By asking around, we finally found El Sol de Chincha, near the Plaza. It was a typical provincial restaurant, with little tables without tablecloths, and a stove at the back, sputtering and smoking, with women bustling about it with copper pans and pots and platters full of wonderful-smelling dishes. There was a phonograph blaring out a Peruvian waltz at top volume, and the place was full of people. Just as Aunt Julia, standing in the doorway, was starting to say that it might be more prudent to wait till the mayor had finished his lunch, the latter recognized Pascual and called him over to his table in one corner. We saw the Panamericana editor being greeted with a big hug by a rather fair-haired young man who had gotten up from a table with half a dozen other people, all men, sitting around it, each with a bottle of beer in front of him. Pascual motioned to us to come over.

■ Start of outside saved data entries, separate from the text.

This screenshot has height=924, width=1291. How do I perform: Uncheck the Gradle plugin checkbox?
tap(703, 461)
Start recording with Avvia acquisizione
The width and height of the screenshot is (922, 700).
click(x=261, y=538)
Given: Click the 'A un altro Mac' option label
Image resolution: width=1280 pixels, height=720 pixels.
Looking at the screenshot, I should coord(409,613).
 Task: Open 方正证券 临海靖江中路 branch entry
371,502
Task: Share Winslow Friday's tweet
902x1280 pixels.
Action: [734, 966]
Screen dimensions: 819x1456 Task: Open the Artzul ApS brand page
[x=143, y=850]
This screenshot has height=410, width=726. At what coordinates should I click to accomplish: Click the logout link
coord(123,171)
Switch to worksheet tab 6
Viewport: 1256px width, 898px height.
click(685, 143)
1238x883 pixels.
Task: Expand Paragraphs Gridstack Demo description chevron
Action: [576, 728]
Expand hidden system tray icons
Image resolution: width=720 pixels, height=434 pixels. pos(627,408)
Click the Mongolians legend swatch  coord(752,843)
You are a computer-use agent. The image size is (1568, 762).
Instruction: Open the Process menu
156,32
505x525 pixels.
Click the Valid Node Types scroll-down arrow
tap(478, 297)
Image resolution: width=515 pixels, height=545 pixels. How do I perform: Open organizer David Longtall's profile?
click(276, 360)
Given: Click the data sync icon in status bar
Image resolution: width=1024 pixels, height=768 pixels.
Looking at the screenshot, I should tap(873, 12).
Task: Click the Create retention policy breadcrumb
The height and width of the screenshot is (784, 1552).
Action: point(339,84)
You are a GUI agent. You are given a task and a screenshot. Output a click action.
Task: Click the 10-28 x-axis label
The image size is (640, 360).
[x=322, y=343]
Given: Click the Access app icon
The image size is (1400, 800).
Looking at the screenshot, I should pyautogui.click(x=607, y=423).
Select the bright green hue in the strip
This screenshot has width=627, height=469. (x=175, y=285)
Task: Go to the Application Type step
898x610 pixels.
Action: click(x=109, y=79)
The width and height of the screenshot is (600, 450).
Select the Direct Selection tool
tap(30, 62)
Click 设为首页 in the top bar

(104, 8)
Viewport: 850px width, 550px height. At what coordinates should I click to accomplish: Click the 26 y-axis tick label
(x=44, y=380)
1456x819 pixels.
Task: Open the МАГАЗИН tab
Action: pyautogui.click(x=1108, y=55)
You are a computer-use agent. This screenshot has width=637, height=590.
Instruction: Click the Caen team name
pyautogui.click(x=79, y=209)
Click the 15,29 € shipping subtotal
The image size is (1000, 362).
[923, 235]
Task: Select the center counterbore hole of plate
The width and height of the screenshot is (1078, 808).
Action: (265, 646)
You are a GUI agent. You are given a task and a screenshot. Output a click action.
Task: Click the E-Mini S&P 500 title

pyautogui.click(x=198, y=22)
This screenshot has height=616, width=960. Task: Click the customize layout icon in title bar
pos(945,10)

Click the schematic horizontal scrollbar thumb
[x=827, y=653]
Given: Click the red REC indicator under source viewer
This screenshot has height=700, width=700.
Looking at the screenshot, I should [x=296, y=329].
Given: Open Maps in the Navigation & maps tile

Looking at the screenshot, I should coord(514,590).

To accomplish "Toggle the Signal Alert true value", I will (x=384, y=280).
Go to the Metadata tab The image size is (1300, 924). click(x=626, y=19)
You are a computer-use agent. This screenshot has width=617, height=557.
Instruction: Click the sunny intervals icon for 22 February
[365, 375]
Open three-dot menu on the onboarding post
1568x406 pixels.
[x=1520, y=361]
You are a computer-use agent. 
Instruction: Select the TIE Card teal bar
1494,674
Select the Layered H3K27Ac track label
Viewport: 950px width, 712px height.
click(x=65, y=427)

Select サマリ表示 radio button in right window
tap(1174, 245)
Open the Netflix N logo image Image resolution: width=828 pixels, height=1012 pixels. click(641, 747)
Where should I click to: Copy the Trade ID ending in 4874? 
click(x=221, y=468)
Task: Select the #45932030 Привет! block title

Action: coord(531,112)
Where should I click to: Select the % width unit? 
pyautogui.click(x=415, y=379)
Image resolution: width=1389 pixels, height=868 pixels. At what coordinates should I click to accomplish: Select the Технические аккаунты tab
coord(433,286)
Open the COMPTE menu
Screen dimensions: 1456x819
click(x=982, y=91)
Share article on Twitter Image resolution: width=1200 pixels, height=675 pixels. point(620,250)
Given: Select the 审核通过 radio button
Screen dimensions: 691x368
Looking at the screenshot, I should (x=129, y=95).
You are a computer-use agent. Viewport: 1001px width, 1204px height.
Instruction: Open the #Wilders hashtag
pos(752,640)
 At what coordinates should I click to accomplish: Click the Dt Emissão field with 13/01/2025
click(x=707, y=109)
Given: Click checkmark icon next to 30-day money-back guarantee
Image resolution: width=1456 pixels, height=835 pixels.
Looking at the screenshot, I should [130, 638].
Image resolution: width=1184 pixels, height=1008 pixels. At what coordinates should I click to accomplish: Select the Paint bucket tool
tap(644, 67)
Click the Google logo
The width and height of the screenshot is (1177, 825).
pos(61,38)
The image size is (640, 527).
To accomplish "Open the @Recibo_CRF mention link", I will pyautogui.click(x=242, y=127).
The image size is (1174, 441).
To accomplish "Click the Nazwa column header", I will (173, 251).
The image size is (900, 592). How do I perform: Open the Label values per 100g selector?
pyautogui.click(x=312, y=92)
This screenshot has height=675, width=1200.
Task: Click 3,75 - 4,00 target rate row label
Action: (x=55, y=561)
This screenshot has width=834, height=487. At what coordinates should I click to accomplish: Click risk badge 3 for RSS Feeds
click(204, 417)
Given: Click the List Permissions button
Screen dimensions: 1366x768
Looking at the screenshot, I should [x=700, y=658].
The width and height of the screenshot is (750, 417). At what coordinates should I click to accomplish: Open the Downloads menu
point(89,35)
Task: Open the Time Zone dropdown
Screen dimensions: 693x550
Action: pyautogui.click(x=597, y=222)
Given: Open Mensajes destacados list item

“Of course—the fiancé’s—I’d completely forgotten,” the mayor said, shaking our hands and looking Aunt Julia over from head to foot with an expert eye. He turned to his companions, who contemplated him with servile expressions on their faces, and informed them, in a loud voice so as to make himself heard over the waltz: “These two have just eloped from Lima and I’m going to marry them.”
There was laughter, applause, hands reaching out to shake ours, and the mayor insisted that we sit down with them and ordered more beer to drink a toast to our happiness.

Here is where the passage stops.